WebCite

Last updated

WebCite
WebCite.svg
Available inEnglish
Owner University of Toronto [1]
Created by Gunther Eysenbach
URL www.webcitation.org
CommercialNo
Launched1997;24 years ago (1997)
Current statusOnline, read-only

WebCite is an on-demand archive site, designed to digitally preserve scientific and educationally important material on the web by making snapshots of Internet contents as they existed at the time when a blogger or a scholar cited or quoted from it. The preservation service enables verifiability of claims supported by the cited sources even when the original web pages are being revised, removed, or disappear for other reasons, an effect known as link rot.

Contents

Sometime between 9 and 17 July 2019, WebCite stopped accepting new archiving requests. [2] As of February 2021, it does not accept new archiving requests, but continues to serve existing archives. As of 19 August 2021, there was a maintenance announcement, and no archived content was accessible; WebCite came back online sometime between then and 8 October 2021.

Service features

All types of web content, including HTML web pages, PDF files, style sheets, JavaScript and digital images can be preserved. It also archives metadata about the collected resources such as access time, MIME type, and content length.

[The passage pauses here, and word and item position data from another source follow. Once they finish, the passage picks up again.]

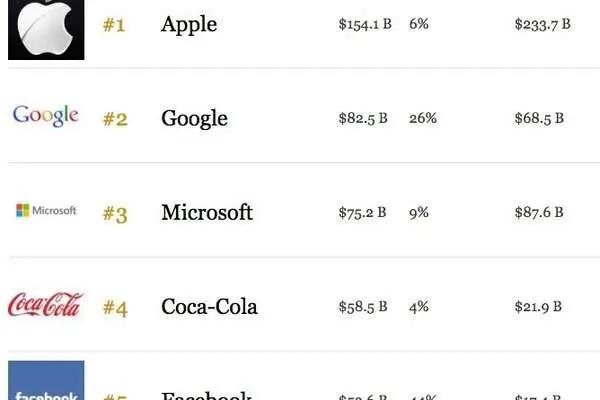Screen dimensions: 600x400
Task: Click Coca-Cola's $21.9 B revenue figure
Action: pos(538,307)
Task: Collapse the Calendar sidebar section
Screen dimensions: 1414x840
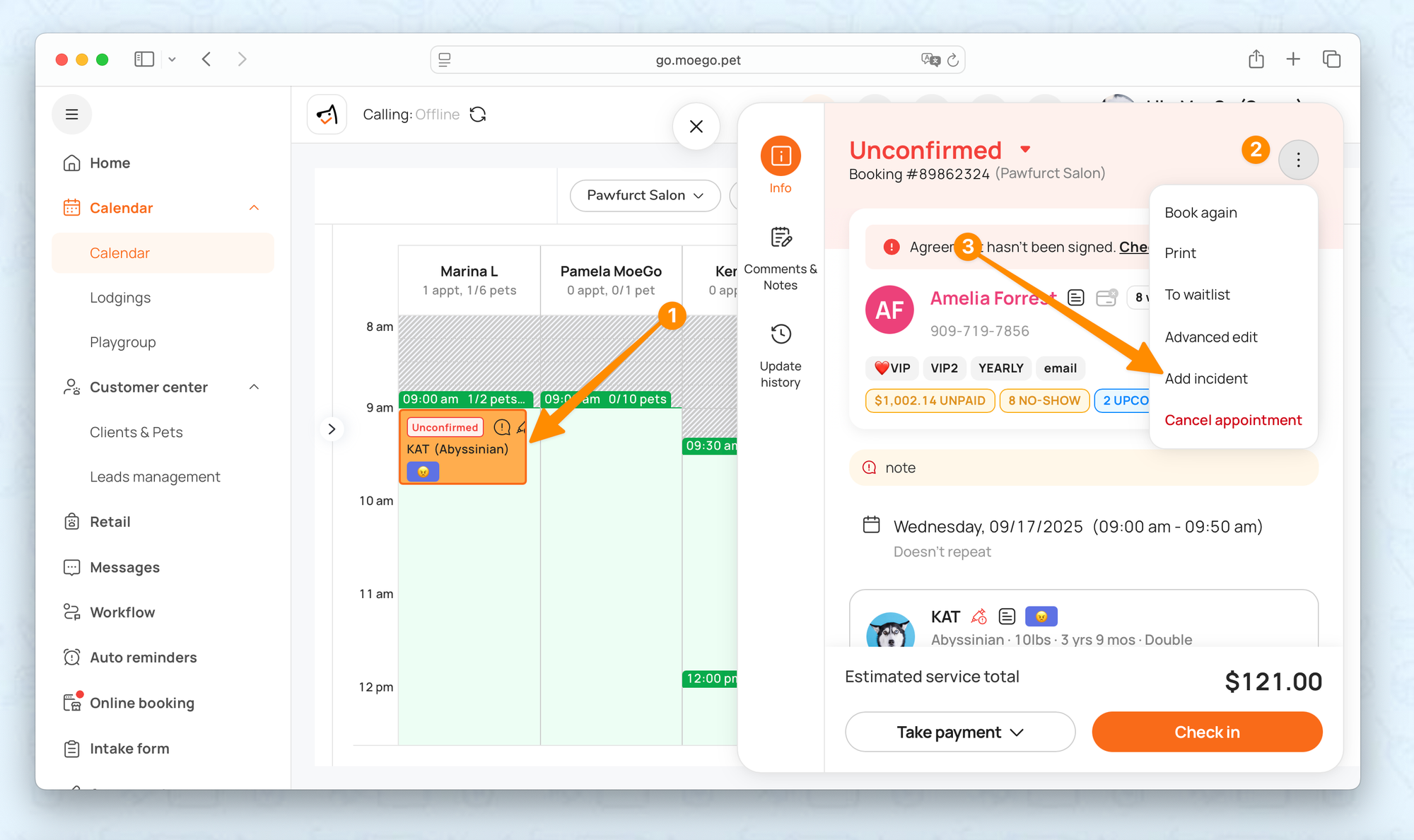Action: pyautogui.click(x=254, y=208)
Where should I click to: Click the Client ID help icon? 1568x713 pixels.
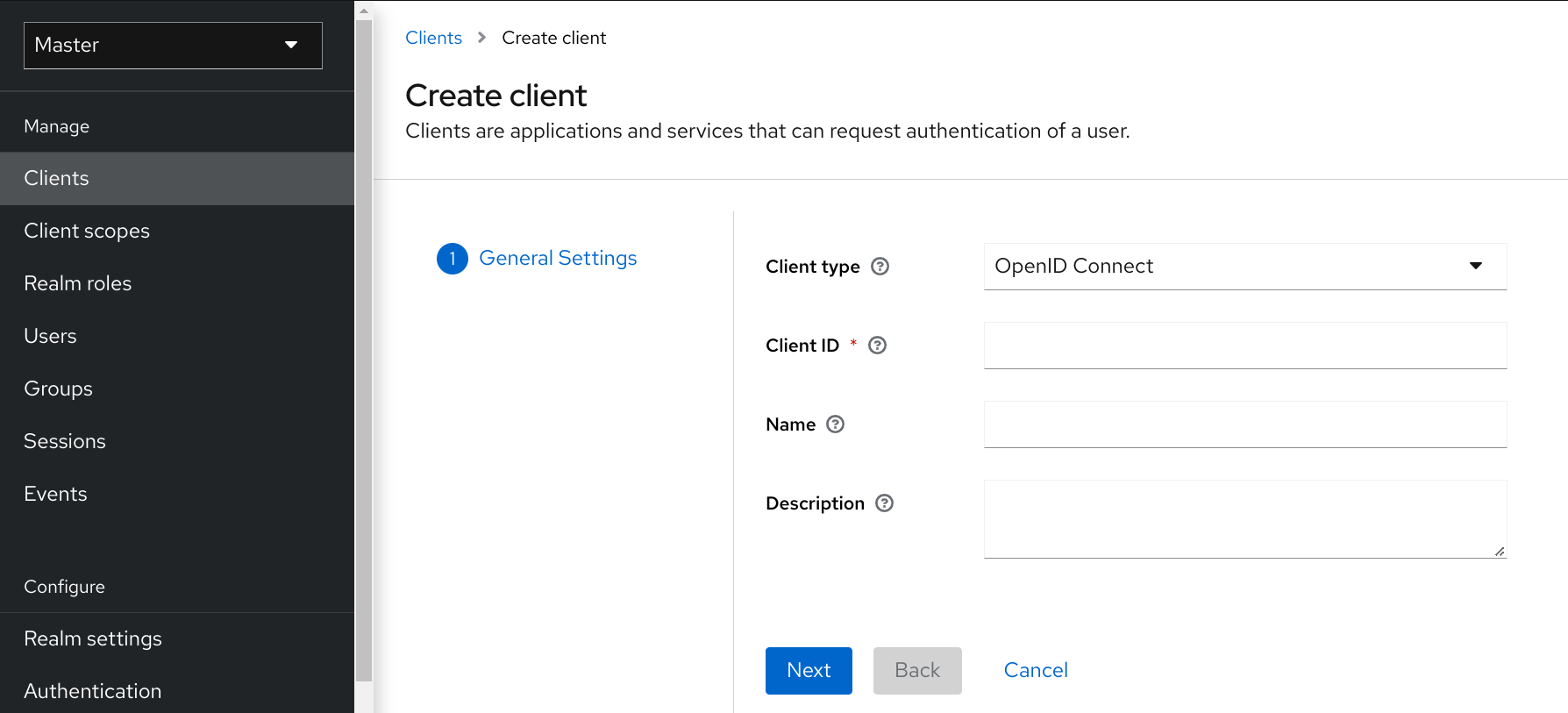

WebCite is a non-profit consortium supported by publishers and editors,[ who? ] and it can be used by individuals without charge.[ clarification needed ] It was one of the first services to offer on-demand archiving of pages, a feature later adopted by many other archiving services, such as archive.today and the Wayback Machine. It does not do web page crawling.

History

Conceived in 1997 by Gunther Eysenbach, WebCite was publicly described the following year when an article on Internet quality control declared that such a service could also measure the citation impact of web pages. [3] In the next year, a pilot service was set up at the address webcite.net. Although it seemed that the need for WebCite decreased when Google's short term copies of web pages began to be offered by Google Cache and the Internet Archive expanded their crawling (which started in 1996), [4] WebCite was the only one allowing "on-demand" archiving by users. WebCite also offered interfaces to scholarly journals and publishers to automate the archiving of cited links. By 2008, over 200 journals had begun routinely using WebCite. [5]

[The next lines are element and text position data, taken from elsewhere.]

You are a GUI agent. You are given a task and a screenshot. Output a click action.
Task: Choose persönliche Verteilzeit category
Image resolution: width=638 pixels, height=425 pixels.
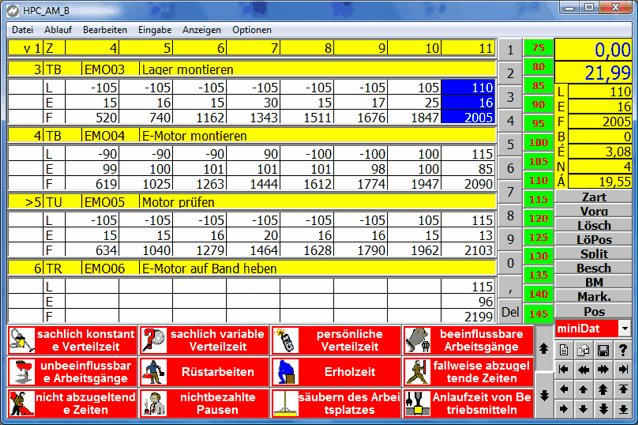pyautogui.click(x=335, y=339)
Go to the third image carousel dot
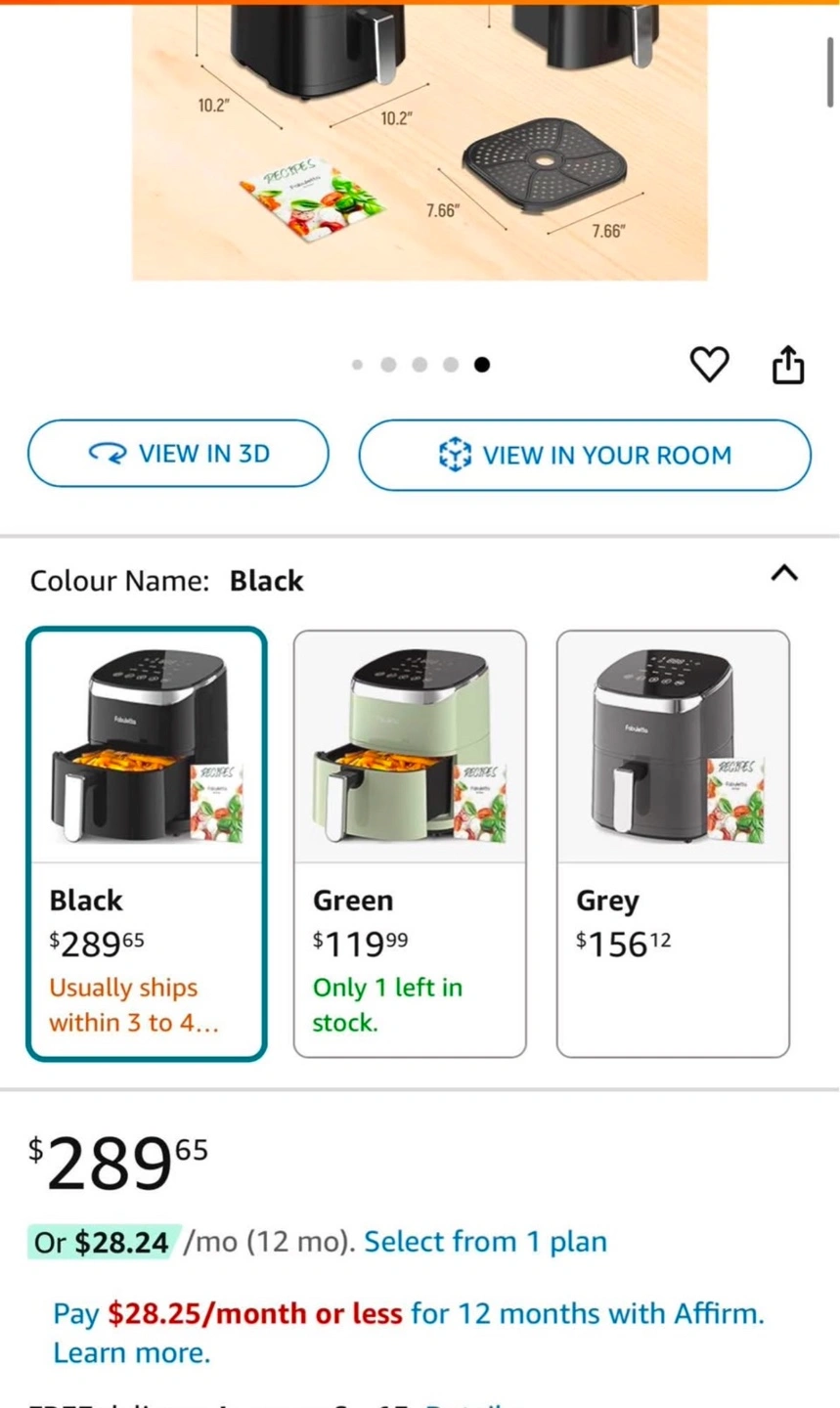840x1408 pixels. 420,365
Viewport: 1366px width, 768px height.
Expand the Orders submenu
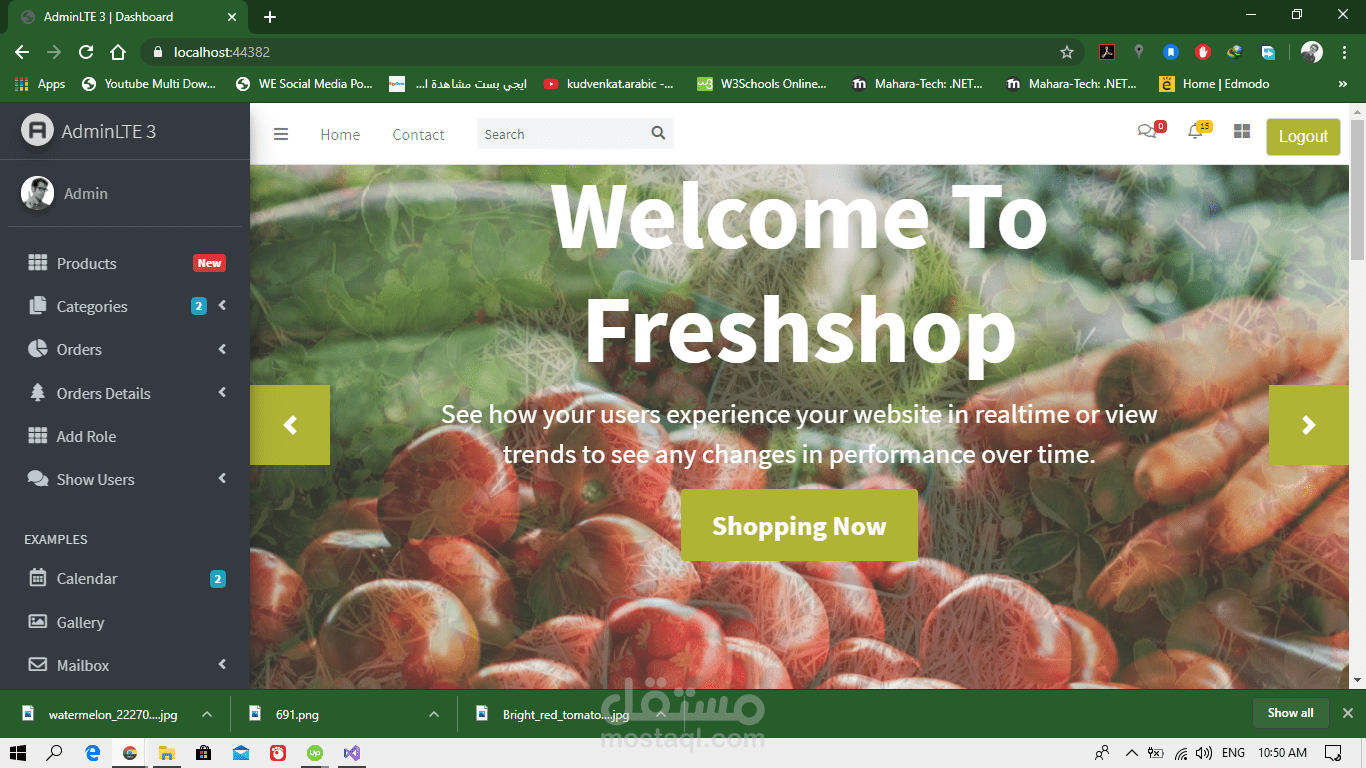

WebCite used to be, but is no longer, a member of the International Internet Preservation Consortium. [1] In a 2012 message on Twitter, Eysenbach commented that "WebCite has no funding, and IIPC charges €4000 per year in annual membership fees." [6]

WebCite "feeds its content" to other digital preservation projects, including the Internet Archive. [1] Lawrence Lessig, an American academic who writes extensively on copyright and technology, used WebCite in his amicus brief in the Supreme Court of the United States case of MGM Studios, Inc. v. Grokster, Ltd. [7]

Fundraising

WebCite ran a fund-raising campaign using FundRazr from January 2013 with a target of $22,500, a sum which its operators stated was needed to maintain and modernize the service beyond the end of 2013. [8] This includes relocating the service to Amazon EC2 cloud hosting and legal support. As of 2013 it remained undecided whether WebCite would continue as a non-profit or as a for-profit entity. [9]

Usage

WebCite allows on-demand prospective archiving. It is not crawler-based; pages are only archived if the citing author or publisher requests it. No cached copy will appear in a WebCite search unless the author or another person has specifically cached it beforehand.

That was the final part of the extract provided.